Correlated individual differences suggest a common mechanism underlying metacognition in visual perception and visual short-term memory.

Research paper by Jason J Samaha, Bradley R BR Postle

Indexed on: 24 Nov '17Published on: 24 Nov '17Published in: Proceedings. Biological sciences / The Royal Society


Adaptive behaviour depends on the ability to introspect accurately about one's own performance. Whether this metacognitive ability is supported by the same mechanisms across different tasks is unclear. We investigated the relationship between metacognition of visual perception and metacognition of visual short-term memory (VSTM). Experiments 1 and 2 required subjects to estimate the perceived or remembered orientation of a grating stimulus and rate their confidence. We observed strong positive correlations between individual differences in metacognitive accuracy between the two tasks. This relationship was not accounted for by individual differences in task performance or average confidence, and was present across two different metrics of metacognition and in both experiments.
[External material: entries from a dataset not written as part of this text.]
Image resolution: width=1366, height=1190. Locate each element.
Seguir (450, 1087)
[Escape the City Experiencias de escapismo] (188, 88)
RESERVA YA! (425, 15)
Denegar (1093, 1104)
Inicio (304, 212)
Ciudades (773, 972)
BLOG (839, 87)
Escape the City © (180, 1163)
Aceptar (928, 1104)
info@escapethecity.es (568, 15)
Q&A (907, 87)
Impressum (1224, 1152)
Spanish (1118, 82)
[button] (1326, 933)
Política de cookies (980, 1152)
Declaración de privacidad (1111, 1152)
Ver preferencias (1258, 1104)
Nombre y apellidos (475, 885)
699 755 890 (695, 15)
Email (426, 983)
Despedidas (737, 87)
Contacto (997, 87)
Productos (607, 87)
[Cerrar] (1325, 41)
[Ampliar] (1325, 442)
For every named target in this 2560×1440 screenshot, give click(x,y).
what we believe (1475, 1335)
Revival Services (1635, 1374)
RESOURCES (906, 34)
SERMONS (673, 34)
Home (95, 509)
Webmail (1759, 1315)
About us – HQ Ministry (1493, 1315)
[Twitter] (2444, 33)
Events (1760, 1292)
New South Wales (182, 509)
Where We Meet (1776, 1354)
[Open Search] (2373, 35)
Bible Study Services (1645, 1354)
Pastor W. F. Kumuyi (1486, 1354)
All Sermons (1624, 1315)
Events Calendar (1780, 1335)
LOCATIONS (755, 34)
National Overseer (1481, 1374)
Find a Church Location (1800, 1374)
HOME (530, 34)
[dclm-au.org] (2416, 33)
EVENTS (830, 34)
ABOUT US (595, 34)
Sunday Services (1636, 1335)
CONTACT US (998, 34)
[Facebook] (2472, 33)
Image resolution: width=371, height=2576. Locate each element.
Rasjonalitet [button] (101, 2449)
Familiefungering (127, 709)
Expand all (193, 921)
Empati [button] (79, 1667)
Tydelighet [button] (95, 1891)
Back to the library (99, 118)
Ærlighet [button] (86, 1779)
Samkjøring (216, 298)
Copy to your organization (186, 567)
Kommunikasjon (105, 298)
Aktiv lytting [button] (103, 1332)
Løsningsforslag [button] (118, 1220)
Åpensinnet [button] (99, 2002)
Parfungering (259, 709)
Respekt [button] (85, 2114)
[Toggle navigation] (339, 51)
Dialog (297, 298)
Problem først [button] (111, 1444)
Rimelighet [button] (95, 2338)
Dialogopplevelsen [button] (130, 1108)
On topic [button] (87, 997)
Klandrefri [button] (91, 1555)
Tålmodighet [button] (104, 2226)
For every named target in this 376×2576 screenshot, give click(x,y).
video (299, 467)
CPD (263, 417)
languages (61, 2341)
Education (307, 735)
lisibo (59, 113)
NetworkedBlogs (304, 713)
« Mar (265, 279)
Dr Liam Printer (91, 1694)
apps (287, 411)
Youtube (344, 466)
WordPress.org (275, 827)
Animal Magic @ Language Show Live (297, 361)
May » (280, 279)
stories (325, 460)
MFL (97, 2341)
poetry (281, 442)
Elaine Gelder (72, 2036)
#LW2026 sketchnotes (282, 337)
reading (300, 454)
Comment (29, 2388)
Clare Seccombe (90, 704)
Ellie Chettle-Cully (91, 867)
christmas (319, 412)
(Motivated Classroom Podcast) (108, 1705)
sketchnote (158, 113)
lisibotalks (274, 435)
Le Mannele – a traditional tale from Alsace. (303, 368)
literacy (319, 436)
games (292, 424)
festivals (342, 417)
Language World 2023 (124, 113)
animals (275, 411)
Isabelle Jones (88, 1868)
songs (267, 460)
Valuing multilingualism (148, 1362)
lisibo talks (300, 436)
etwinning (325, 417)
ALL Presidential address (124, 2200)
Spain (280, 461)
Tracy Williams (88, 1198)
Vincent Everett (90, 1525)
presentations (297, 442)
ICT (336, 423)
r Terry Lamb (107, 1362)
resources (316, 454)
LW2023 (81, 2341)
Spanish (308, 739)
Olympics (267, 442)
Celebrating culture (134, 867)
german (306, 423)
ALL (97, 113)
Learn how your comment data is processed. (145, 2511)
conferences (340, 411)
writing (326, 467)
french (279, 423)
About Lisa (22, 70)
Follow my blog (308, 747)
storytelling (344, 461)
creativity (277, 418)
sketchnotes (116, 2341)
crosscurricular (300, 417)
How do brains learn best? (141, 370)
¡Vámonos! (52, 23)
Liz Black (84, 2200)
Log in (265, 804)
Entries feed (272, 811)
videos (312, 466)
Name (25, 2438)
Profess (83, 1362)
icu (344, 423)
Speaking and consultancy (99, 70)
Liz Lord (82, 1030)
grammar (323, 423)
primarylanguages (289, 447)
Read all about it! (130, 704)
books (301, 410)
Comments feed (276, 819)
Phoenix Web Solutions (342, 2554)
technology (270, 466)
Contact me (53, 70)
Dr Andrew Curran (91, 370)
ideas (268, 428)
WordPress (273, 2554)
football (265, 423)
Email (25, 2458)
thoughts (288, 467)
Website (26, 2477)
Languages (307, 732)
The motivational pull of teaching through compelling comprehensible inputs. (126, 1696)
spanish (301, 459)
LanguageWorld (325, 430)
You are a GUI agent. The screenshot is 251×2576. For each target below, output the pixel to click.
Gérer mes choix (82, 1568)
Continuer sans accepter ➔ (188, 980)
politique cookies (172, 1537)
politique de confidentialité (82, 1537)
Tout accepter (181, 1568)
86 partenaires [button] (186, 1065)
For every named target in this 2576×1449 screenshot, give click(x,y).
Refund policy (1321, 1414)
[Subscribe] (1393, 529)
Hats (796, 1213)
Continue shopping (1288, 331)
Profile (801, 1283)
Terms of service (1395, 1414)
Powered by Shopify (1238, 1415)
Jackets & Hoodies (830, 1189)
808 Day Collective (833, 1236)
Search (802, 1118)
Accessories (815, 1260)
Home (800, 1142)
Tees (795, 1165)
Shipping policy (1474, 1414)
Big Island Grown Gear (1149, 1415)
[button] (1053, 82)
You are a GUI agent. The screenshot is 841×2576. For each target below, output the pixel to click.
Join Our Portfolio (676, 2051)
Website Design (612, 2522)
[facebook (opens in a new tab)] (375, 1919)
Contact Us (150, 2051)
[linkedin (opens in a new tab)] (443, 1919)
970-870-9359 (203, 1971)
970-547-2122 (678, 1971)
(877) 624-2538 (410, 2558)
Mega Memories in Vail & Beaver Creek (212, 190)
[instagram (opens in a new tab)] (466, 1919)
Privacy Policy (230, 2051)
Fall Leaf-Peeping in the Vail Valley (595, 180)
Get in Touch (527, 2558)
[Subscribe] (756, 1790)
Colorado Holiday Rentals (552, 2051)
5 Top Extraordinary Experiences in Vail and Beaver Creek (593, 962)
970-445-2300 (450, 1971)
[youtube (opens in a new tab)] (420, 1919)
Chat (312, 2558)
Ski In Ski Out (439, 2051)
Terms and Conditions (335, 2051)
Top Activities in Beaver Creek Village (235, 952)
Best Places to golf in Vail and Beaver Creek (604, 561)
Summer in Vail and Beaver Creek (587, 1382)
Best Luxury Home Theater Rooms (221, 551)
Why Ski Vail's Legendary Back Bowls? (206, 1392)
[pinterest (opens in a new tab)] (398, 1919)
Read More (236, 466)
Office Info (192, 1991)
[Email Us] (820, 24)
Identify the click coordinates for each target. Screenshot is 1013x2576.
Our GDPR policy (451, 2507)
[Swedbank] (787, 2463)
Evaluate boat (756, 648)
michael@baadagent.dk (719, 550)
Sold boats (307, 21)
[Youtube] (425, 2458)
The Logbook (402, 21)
A model-based analysis of data from a third experiment showed that a cross-domain correlation only emerged when both tasks shared the same task-relevant stimulus feature. That is, metacognition for perception and VSTM were correlated when both tasks required orientation judgements, but not when the perceptual task was switched to require contrast judgements. In contrast with previous results comparing perception and long-term memory, which have largely provided evidence for domain-specific metacognitive processes, the current findings suggest that metacognition of visual perception and VSTM is supported by a domain-general metacognitive architecture, but only when both domains share the same task-relevant stimulus feature.